Transports, mobilité et logistique : quelle place dans les programmes des candidats aux élections municipales et intercommunales ? Une méthode

Le Conseil scientifique de TDIE mène la deuxième édition de son étude des programmes transport, mobilité et logistique, des listes candidates aux élections municipales et intercommunales à l’occasion du scrutin des 15 et 22 mars prochains.

Ce 17 février 2026, à l’occasion d’une conférence de presse à l’invitation de Sylvain Laval et Jean-Pierre Serrus, coprésidents de TDIE, Caroline Daude et Michel Savy, co-rapporteurs pour le Conseil scientifique de TDIE, ont présenté la démarche et la méthodologie de travail établies pour observer les conditions et modalités de définition des grandes orientations des politiques publiques locales de transport (mobilité & logistique) des prochaines années.
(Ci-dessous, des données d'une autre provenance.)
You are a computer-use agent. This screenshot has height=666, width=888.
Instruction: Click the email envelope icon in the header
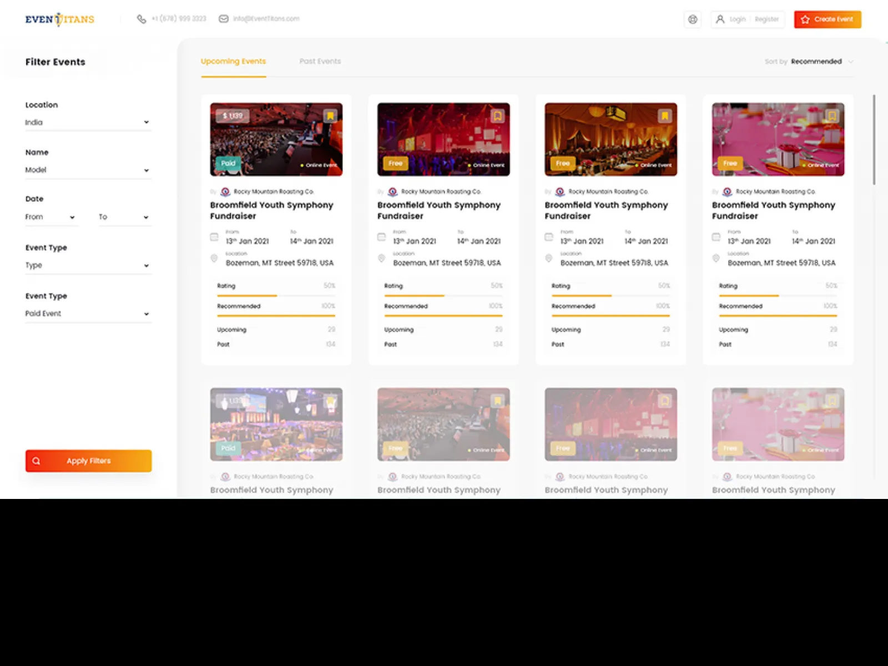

TDIE poursuit ainsi son travail d’observation et d’analyse de la manière avec laquelle les questions, enjeux, objectifs des politiques de transport, sont portés dans le débat public, évalués, actualisés, infléchis à l’occasion des renouvellements démocratiques des exécutifs territoriaux.
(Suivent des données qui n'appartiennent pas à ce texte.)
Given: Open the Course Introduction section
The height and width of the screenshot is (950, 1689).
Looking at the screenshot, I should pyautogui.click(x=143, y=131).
Un théâtre d’observation complexe

L’observation des programmes transport – #mobilité & #logistique – préparés par les candidats aux élections municipales et intercommunales représente plusieurs défis. Comment intégrer en effet :

  • Le nombre d’élections (35 000 communes, 1 200 intercommunalités) et la diversité des situations territoriales,
  • La complexité du mode de scrutin (à l’exception des communes de la métropole lyonnaise où il y a deux scrutins, l’un pour les communes, l’autre pour la métropole, les électeurs vont voter avec un seul bulletin pour leur représentation dans deux assemblées, le Conseil municipal et le Conseil communautaire),
  • Le grand nombre et la technicité des leviers de politique des transports des collectivités du bloc local,
  • Leur imbrication entre les compétences des communes et les compétences des intercommunalités,
  • Leur articulation (avec parfois obligation de conformité) avec les compétences et orientations des autres collectivités, départements et régions ?
  • Faut-il y ajouter la complexité du champ politique en pleine évolution ?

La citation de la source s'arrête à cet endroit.